--- ЗАДАНИЯ ---
[1] Переведите на английский это предложение из записок из камеры: «Теперь моя жизнь — унылая череда дней, которые сливаются в один бесконечный День сурка».
[2] Напишите, что идет дальше в записках из камеры, начиная сразу после последнего предложения.

--- ВЫБРАННЫЙ ОТРЫВОК ---
++++

Вот и пришла весна. Скоро 8 марта — праздник весны, красоты и любви. Но я этого не увижу. Ведь из моего окна не видно ни солнца, ни неба. Всю ночь над нами летали вертолеты. Очень низко. Тяжелые, грузовые. Ведь совсем рядом, в Украине, идет война и гибнут люди. Гибнут за хотелки двух сумасшедших дедов, которым давно уже на кладбище прогулы ставят, а им всё неймется и ровно не сидится. Я сижу на шконке на верхнем ярусе. Внутри всё кипит от боли и гнева. Но я ничего не могу сделать. Ведь теперь я сижу взаперти, и всё за меня решают они: когда мне вставать, когда есть, когда спать, когда гулять. От меня ничего не зависит — наверное, впервые в жизни.


Мои сокамерницы читают книгу «Крутой маршрут» — про 37-й год, репрессии, «тройки» и лагеря. Читают про себя, но в другом времени. Опять. Кто же я? Админ деструктивного телеграм-канала. Организатор массовых беспорядков. Экстремистка, склонная к деструктивным действиям. Так они говорят. На самом деле — обычный человек, не согласный мириться с насилием, беспределом и террором. Одна из многих. Нас таких — тысячи в стране. Статья 342 — народная, как ее уже окрестили. 

Они говорят, что я слишком гордая и упрямая. Что надо смириться, признать вину и попытаться выйти отсюда. Но я так не могу. Не могу отказаться от своих убеждений. Не могу забыть погибших и покалеченных. Не могу простить. Да и не хочу. Не хочу предавать себя. Ведь тогда это уже буду не я.

Теперь моя жизнь — унылая череда дней, которые сливаются в один бесконечный День сурка. Чтобы как-то занять себя и отвлечься, я рисую. Иногда переделываю песни на свой лад. Даже заработала себе погоняло — Переделкина. Когда бывает возможность, пою в прогулочном дворике протестные песни. Ведь это сейчас единственная доступная мне форма сопротивления. Я не смирилась, не сломалась, не сдалась. Я помню всё. Помню 2020 год. Помню выборы, белые браслеты, бой на Пушкинской. Помню многотысячные марши, море бело-красно-белых флагов, атмосферу единства, гордых и свободных людей на улицах. Помню и не хочу забывать. И верю, что всё еще впереди. И мы победим. Ведь не бывает окончательного поражения, если веришь в себя, в свои силы. Имеет значение лишь решимость продолжать. 

Если я и жалею о чем, так лишь о том, что мы тогда не дожали. Что не были более решительны. Что не хватило сил. Но я верю в лучшее.

++++

--- ДАННЫЕ НАБОРА ---
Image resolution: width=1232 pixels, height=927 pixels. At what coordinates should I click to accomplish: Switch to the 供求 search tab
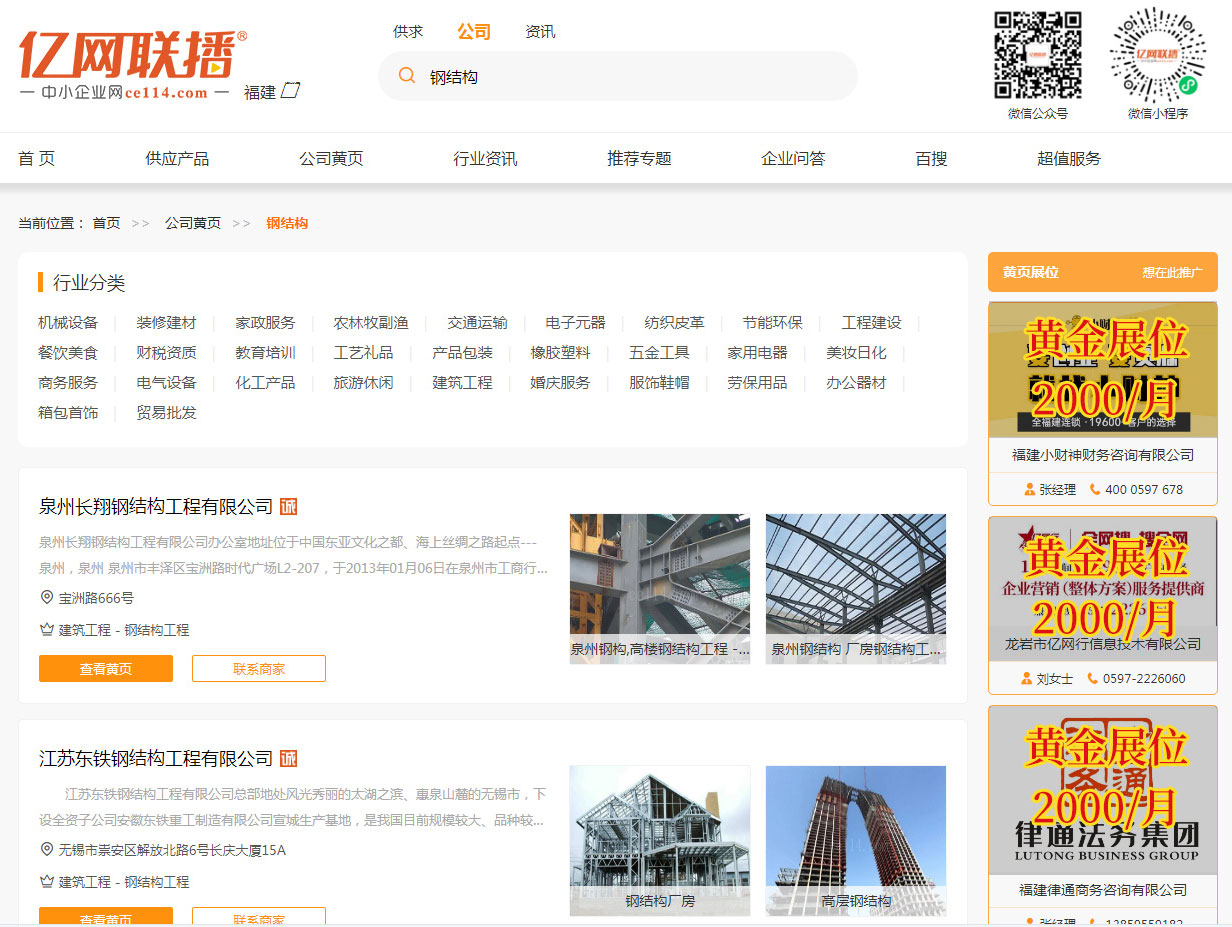click(408, 32)
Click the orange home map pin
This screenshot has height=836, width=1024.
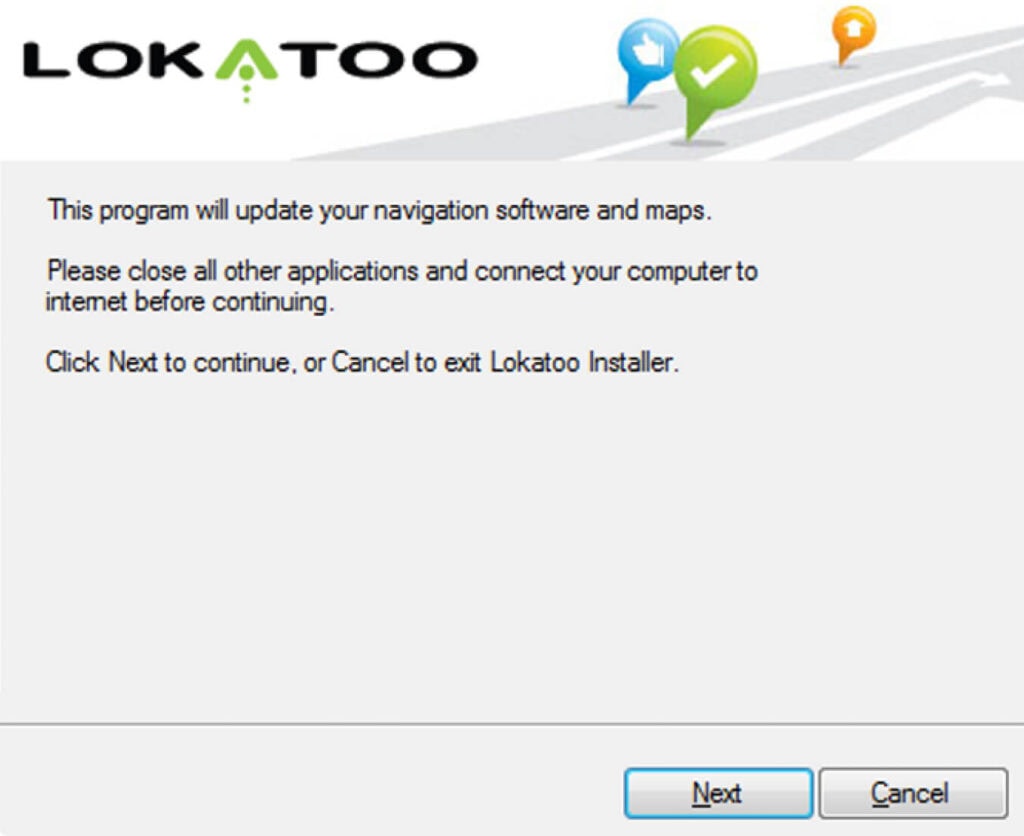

++++

--- РЕЗУЛЬТАТЫ ---
[1] Now my life is a dreary succession of days that merge into one endless Groundhog Day.

[2]
Верю, что самое темное время всегда перед рассветом. Верю в свой народ. И я не сдаюсь, а хочу, чтобы меня услышали. Услышали мои родные и близкие. Друзья и знакомые. Дети и внуки. Услышали те, кто придет после нас. Чтобы знали и помнили. Чтобы не повторяли наших ошибок. «Можем повторить!» — так говорят они. «Никогда больше!» — говорим мы. 

Слышала, что у кого-то из древних было такое проклятие: «Чтоб ты жил в эпоху перемен!» Вот именно в нее мне и довелось жить. Каково это? «Очэнь инцярэсна!» — как говорит один ненормальный дед. Ага, интересу хоть отбавляй. Тут тебе и пули, и гранаты, и ОМОН с автозаками, и тюрьмы, и суды, а теперь еще и война в Украине. В общем, вся моя жизнь — это бой. Я была бы не против жить не так «инцярэсна». Ну уж как есть. Так как же мы дошли до жизни такой и почему всё так получилось? Что ж, обо всем по порядку.

«Вечно ты, Ленка, куда-то лезешь»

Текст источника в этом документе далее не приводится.